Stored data
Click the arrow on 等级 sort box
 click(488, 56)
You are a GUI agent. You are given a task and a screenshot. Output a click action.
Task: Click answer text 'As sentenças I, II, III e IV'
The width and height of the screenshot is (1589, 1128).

YOUR ASSIGNMENT. Return all of the entries exactly as they were supplied.

TASK OUTPUT.
Click the arrow on 等级 sort box
 click(488, 56)
You are a GUI agent. You are given a task and a screenshot. Output a click action.
Task: Click answer text 'As sentenças I, II, III e IV'
The width and height of the screenshot is (1589, 1128).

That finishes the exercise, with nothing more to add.